▶ Textauszug:
Ich finde es schön, mir den Glauben an Magie zu bewahren. Dennoch ist mir bewusst, dass die Papiersterne ihren Zauber nur zu Weihnachten verbreiten und mir kein Kleid, keine Tanzschuhe und keine Armbrust bescheren. Ihre Magie ist anders. Sie halten die Erinnerung an diese besondere, gar nicht einsame Zugfahrt zum Weihnachtsfest bei meinen Eltern wach.

Manchmal frage ich mich, was aus dem gelben Stern geworden ist.

Sie schreibt – Zielpublikum

Neulich sagte ich zu meinem Kind (volljähriges Pubertier = Zielpublikum meiner Ansprache): Zieh dir eine warme Jacke an (impliziert, wir haben Winter) und bring den Müll runter. Bitte! – Die sofortige Antwort lautete: Ich will keine Jacke anziehen!
Der Mülleimer war kurz darauf wie von Zauberhand geleert.

▶ Gegebene Zeilen:
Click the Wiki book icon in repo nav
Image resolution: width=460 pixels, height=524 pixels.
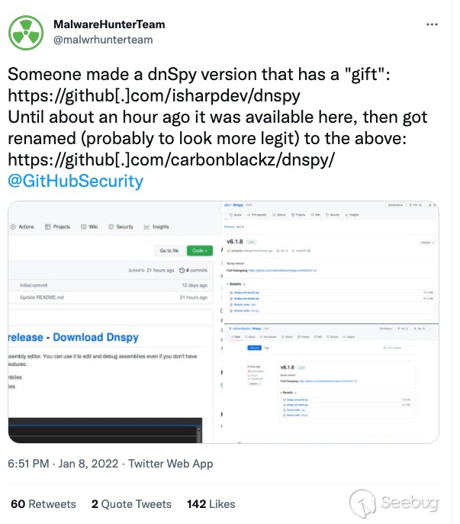(83, 227)
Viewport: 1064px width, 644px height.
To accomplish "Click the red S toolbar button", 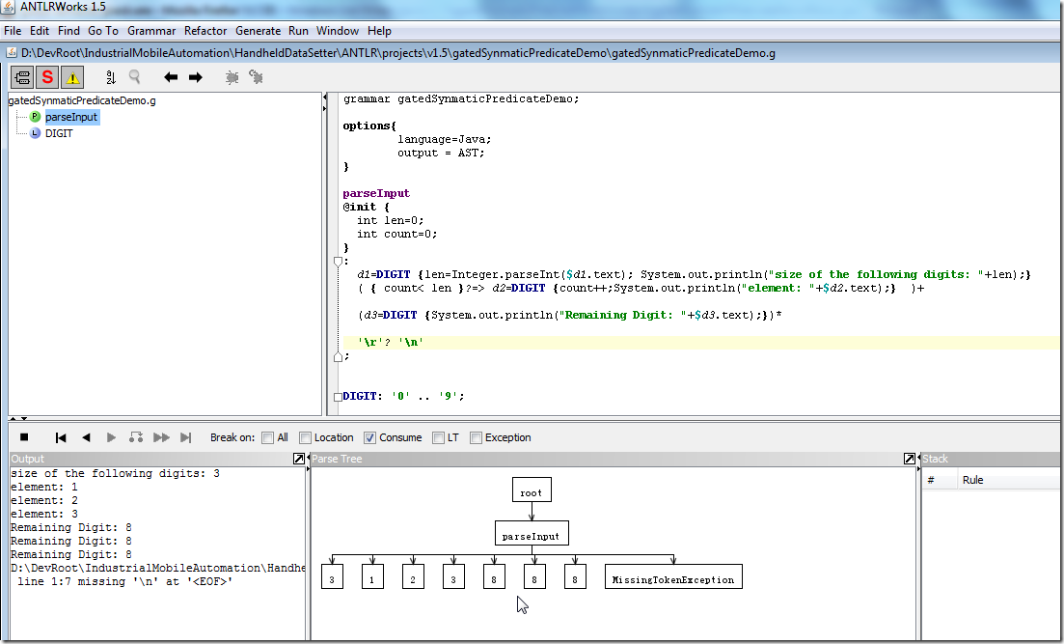I will (x=47, y=77).
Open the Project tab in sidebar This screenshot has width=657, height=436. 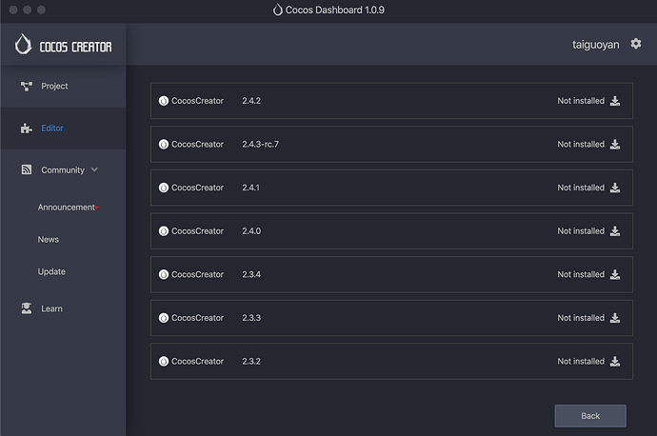pos(54,87)
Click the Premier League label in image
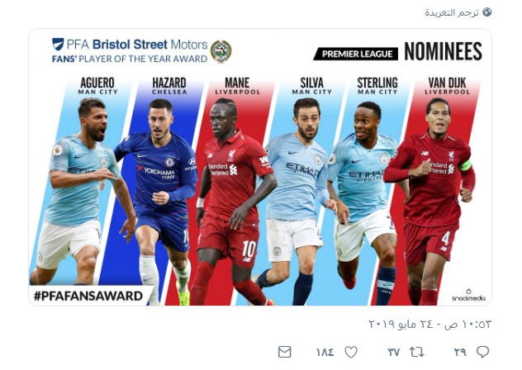This screenshot has height=370, width=522. pyautogui.click(x=356, y=54)
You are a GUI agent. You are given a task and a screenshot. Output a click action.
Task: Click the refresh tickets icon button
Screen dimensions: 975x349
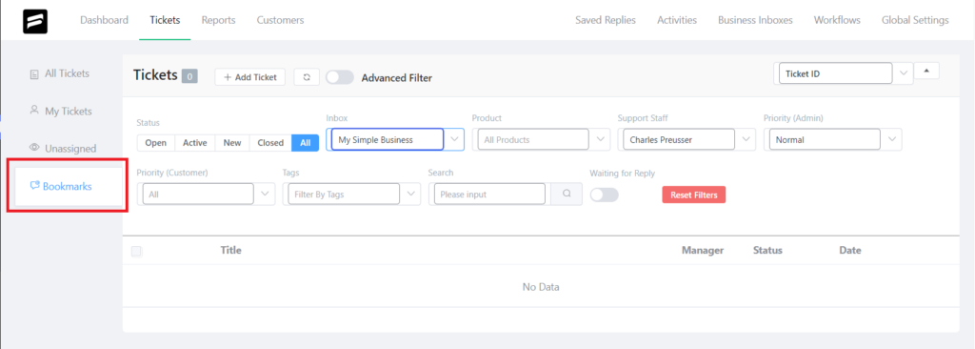click(307, 76)
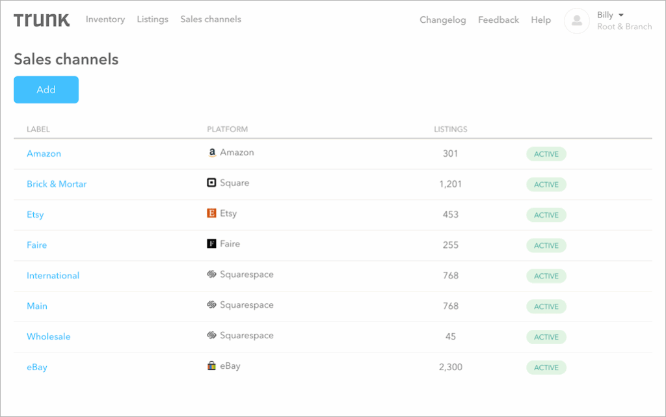Select the Squarespace icon in the Wholesale row
This screenshot has height=417, width=666.
click(x=211, y=336)
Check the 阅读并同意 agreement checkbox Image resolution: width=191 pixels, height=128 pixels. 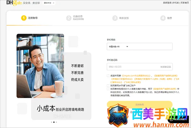coord(108,76)
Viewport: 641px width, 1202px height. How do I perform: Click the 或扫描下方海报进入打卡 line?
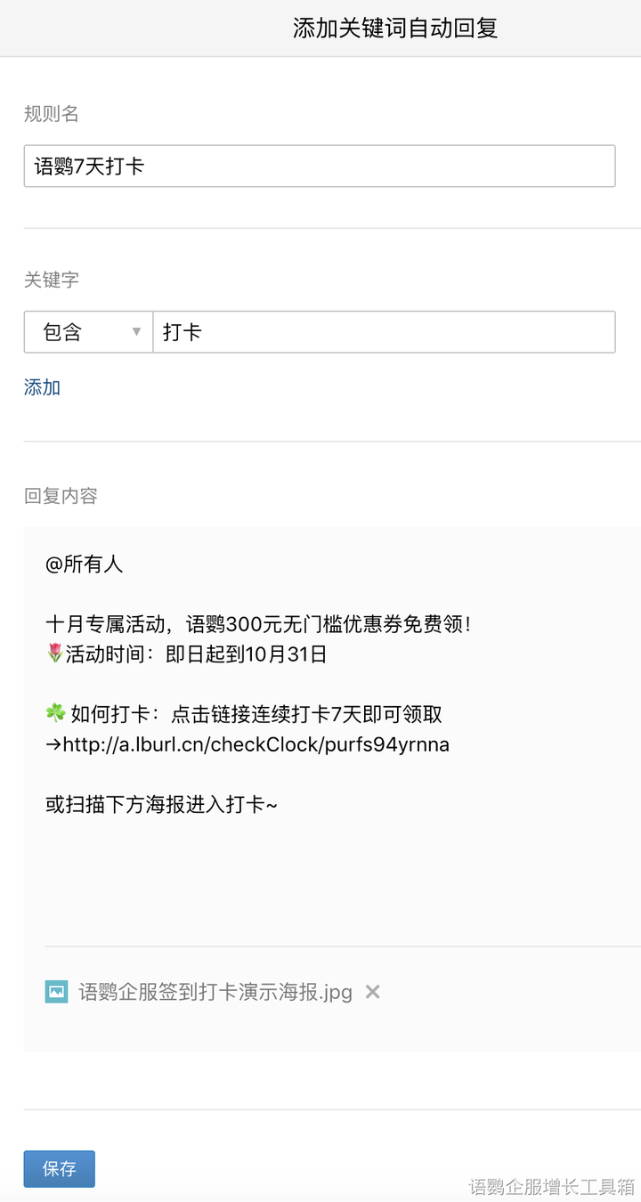coord(161,804)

▶ Aufgaben:
1/ Beantworte die folgenden Fragen zum Textauszug:
(a) Welche drei Dinge bescheren die Papiersterne laut Text nicht?
(b) Wohin führte die Zugfahrt, an die die Papiersterne erinnern?
(c) Was antwortete das Kind sofort auf die Aufforderung, eine warme Jacke anzuziehen?
2/ Erkläre mit ein bis drei Sätzen, worin nach dem Textauszug die andere Magie der Papiersterne besteht.
3/ Schreibe den Abschnitt des Textauszugs ab, beginnend bei „Ich finde es“ und endend bei „Stern geworden ist.“.

▶ Lösungen:
1/
(a) Ein Kleid, Tanzschuhe und eine Armbrust.
(b) Zum Weihnachtsfest bei den Eltern.
(c) „Ich will keine Jacke anziehen!“

2/ Die Papiersterne bescheren weder Kleid noch Tanzschuhe noch Armbrust. Ihre Magie besteht darin, dass sie die Erinnerung an die besondere, gar nicht einsame Zugfahrt zum Weihnachtsfest bei den Eltern wachhalten.

3/
Ich finde es schön, mir den Glauben an Magie zu bewahren. Dennoch ist mir bewusst, dass die Papiersterne ihren Zauber nur zu Weihnachten verbreiten und mir kein Kleid, keine Tanzschuhe und keine Armbrust bescheren. Ihre Magie ist anders. Sie halten die Erinnerung an diese besondere, gar nicht einsame Zugfahrt zum Weihnachtsfest bei meinen Eltern wach.

Manchmal frage ich mich, was aus dem gelben Stern geworden ist.